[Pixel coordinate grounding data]
##############################

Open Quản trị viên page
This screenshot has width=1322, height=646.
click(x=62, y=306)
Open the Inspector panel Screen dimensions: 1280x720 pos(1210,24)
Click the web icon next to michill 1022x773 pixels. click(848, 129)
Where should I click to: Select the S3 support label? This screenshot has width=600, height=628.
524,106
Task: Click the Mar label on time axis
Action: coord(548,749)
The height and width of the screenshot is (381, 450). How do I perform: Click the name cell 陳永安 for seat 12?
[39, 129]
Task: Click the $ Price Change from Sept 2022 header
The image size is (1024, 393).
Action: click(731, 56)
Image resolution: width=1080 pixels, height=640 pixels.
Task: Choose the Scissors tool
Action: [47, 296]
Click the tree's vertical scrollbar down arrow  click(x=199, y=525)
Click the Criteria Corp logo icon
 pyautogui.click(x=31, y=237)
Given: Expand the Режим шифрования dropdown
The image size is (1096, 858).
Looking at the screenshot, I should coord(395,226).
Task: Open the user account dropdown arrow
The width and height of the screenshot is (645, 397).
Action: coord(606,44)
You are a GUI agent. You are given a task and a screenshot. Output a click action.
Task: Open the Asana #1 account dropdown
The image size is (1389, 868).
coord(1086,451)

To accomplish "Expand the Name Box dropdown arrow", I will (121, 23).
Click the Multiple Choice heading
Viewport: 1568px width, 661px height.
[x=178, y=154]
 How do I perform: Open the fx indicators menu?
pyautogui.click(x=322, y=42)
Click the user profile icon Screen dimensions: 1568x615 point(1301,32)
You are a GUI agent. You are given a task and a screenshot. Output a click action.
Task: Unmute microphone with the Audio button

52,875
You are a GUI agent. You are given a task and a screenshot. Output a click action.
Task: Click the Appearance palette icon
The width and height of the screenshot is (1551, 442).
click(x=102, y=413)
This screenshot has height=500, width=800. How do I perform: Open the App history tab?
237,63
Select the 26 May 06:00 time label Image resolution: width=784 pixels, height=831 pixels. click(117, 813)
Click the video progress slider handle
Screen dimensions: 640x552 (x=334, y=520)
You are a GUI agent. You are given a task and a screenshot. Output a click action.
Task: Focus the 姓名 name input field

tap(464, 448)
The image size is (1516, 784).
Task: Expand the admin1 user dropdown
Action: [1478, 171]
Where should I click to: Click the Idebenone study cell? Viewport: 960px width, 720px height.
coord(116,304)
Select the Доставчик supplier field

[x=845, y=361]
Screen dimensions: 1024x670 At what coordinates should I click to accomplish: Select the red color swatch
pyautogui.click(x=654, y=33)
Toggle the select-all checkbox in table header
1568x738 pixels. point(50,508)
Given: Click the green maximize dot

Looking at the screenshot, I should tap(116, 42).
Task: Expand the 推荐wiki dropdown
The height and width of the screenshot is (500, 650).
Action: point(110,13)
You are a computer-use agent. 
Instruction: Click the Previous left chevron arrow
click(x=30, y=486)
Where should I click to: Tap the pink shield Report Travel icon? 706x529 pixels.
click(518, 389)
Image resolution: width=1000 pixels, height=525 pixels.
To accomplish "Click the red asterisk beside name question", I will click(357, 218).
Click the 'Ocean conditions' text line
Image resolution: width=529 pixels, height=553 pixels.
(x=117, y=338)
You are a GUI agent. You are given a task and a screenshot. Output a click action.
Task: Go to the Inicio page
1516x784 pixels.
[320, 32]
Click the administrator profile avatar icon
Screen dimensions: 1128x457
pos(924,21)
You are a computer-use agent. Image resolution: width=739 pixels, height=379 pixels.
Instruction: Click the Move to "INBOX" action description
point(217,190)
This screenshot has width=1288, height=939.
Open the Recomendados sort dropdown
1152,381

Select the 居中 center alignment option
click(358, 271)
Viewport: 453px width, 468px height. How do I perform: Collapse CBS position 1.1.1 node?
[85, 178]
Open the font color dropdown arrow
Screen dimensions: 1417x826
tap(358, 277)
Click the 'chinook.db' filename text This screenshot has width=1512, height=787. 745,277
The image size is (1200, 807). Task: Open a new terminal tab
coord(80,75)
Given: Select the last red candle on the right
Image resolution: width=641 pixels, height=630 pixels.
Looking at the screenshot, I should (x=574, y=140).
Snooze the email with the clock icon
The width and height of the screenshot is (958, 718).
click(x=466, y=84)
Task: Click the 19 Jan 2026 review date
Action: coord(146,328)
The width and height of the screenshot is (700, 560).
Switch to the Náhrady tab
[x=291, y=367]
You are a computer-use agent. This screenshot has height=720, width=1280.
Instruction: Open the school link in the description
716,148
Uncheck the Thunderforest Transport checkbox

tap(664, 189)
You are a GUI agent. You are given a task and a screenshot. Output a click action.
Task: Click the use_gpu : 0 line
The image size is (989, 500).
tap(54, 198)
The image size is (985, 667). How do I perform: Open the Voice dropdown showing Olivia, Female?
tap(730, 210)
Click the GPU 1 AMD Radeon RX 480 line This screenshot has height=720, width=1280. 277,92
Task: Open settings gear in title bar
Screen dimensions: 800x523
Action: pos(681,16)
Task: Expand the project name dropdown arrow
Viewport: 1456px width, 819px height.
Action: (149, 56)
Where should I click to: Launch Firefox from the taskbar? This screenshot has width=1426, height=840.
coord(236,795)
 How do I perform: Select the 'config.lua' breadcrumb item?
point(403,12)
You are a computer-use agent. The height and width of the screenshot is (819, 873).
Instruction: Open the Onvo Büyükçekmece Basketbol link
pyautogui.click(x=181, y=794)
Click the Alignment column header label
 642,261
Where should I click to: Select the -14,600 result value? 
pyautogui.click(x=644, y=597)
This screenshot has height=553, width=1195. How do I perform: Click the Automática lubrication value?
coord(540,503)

##############################

## What is being asked
The task requires an exact copy of all the lines above.

## Result below
Open Quản trị viên page
This screenshot has width=1322, height=646.
click(x=62, y=306)
Open the Inspector panel Screen dimensions: 1280x720 pos(1210,24)
Click the web icon next to michill 1022x773 pixels. click(848, 129)
Where should I click to: Select the S3 support label? This screenshot has width=600, height=628.
524,106
Task: Click the Mar label on time axis
Action: coord(548,749)
The height and width of the screenshot is (381, 450). How do I perform: Click the name cell 陳永安 for seat 12?
[39, 129]
Task: Click the $ Price Change from Sept 2022 header
The image size is (1024, 393).
Action: click(731, 56)
Image resolution: width=1080 pixels, height=640 pixels.
Task: Choose the Scissors tool
Action: [47, 296]
Click the tree's vertical scrollbar down arrow  click(x=199, y=525)
Click the Criteria Corp logo icon
 pyautogui.click(x=31, y=237)
Given: Expand the Режим шифрования dropdown
The image size is (1096, 858).
Looking at the screenshot, I should coord(395,226).
Task: Open the user account dropdown arrow
The width and height of the screenshot is (645, 397).
Action: coord(606,44)
You are a GUI agent. You are given a task and a screenshot. Output a click action.
Task: Open the Asana #1 account dropdown
The image size is (1389, 868).
coord(1086,451)

To accomplish "Expand the Name Box dropdown arrow", I will (121, 23).
Click the Multiple Choice heading
Viewport: 1568px width, 661px height.
[x=178, y=154]
 How do I perform: Open the fx indicators menu?
pyautogui.click(x=322, y=42)
Click the user profile icon Screen dimensions: 1568x615 point(1301,32)
You are a GUI agent. You are given a task and a screenshot. Output a click action.
Task: Unmute microphone with the Audio button

52,875
You are a GUI agent. You are given a task and a screenshot. Output a click action.
Task: Click the Appearance palette icon
The width and height of the screenshot is (1551, 442).
click(x=102, y=413)
This screenshot has height=500, width=800. How do I perform: Open the App history tab?
237,63
Select the 26 May 06:00 time label Image resolution: width=784 pixels, height=831 pixels. click(117, 813)
Click the video progress slider handle
Screen dimensions: 640x552 (x=334, y=520)
You are a GUI agent. You are given a task and a screenshot. Output a click action.
Task: Focus the 姓名 name input field

tap(464, 448)
The image size is (1516, 784).
Task: Expand the admin1 user dropdown
Action: [1478, 171]
Where should I click to: Click the Idebenone study cell? Viewport: 960px width, 720px height.
coord(116,304)
Select the Доставчик supplier field

[x=845, y=361]
Screen dimensions: 1024x670 At what coordinates should I click to accomplish: Select the red color swatch
pyautogui.click(x=654, y=33)
Toggle the select-all checkbox in table header
1568x738 pixels. point(50,508)
Given: Click the green maximize dot

Looking at the screenshot, I should tap(116, 42).
Task: Expand the 推荐wiki dropdown
The height and width of the screenshot is (500, 650).
Action: point(110,13)
You are a computer-use agent. 
Instruction: Click the Previous left chevron arrow
click(x=30, y=486)
Where should I click to: Tap the pink shield Report Travel icon? 706x529 pixels.
click(518, 389)
Image resolution: width=1000 pixels, height=525 pixels.
To accomplish "Click the red asterisk beside name question", I will click(357, 218).
Click the 'Ocean conditions' text line
Image resolution: width=529 pixels, height=553 pixels.
(x=117, y=338)
You are a GUI agent. You are given a task and a screenshot. Output a click action.
Task: Go to the Inicio page
1516x784 pixels.
[320, 32]
Click the administrator profile avatar icon
Screen dimensions: 1128x457
pos(924,21)
You are a computer-use agent. Image resolution: width=739 pixels, height=379 pixels.
Instruction: Click the Move to "INBOX" action description
point(217,190)
This screenshot has width=1288, height=939.
Open the Recomendados sort dropdown
1152,381

Select the 居中 center alignment option
click(358, 271)
Viewport: 453px width, 468px height. How do I perform: Collapse CBS position 1.1.1 node?
[85, 178]
Open the font color dropdown arrow
Screen dimensions: 1417x826
tap(358, 277)
Click the 'chinook.db' filename text This screenshot has width=1512, height=787. 745,277
The image size is (1200, 807). Task: Open a new terminal tab
coord(80,75)
Given: Select the last red candle on the right
Image resolution: width=641 pixels, height=630 pixels.
Looking at the screenshot, I should (x=574, y=140).
Snooze the email with the clock icon
The width and height of the screenshot is (958, 718).
click(x=466, y=84)
Task: Click the 19 Jan 2026 review date
Action: coord(146,328)
The width and height of the screenshot is (700, 560).
Switch to the Náhrady tab
[x=291, y=367]
You are a computer-use agent. This screenshot has height=720, width=1280.
Instruction: Open the school link in the description
716,148
Uncheck the Thunderforest Transport checkbox

tap(664, 189)
You are a GUI agent. You are given a task and a screenshot. Output a click action.
Task: Click the use_gpu : 0 line
The image size is (989, 500).
tap(54, 198)
The image size is (985, 667). How do I perform: Open the Voice dropdown showing Olivia, Female?
tap(730, 210)
Click the GPU 1 AMD Radeon RX 480 line This screenshot has height=720, width=1280. 277,92
Task: Open settings gear in title bar
Screen dimensions: 800x523
Action: pos(681,16)
Task: Expand the project name dropdown arrow
Viewport: 1456px width, 819px height.
Action: (149, 56)
Where should I click to: Launch Firefox from the taskbar? This screenshot has width=1426, height=840.
coord(236,795)
 How do I perform: Select the 'config.lua' breadcrumb item?
point(403,12)
You are a computer-use agent. The height and width of the screenshot is (819, 873).
Instruction: Open the Onvo Büyükçekmece Basketbol link
pyautogui.click(x=181, y=794)
Click the Alignment column header label
 642,261
Where should I click to: Select the -14,600 result value? 
pyautogui.click(x=644, y=597)
This screenshot has height=553, width=1195. How do I perform: Click the Automática lubrication value?
coord(540,503)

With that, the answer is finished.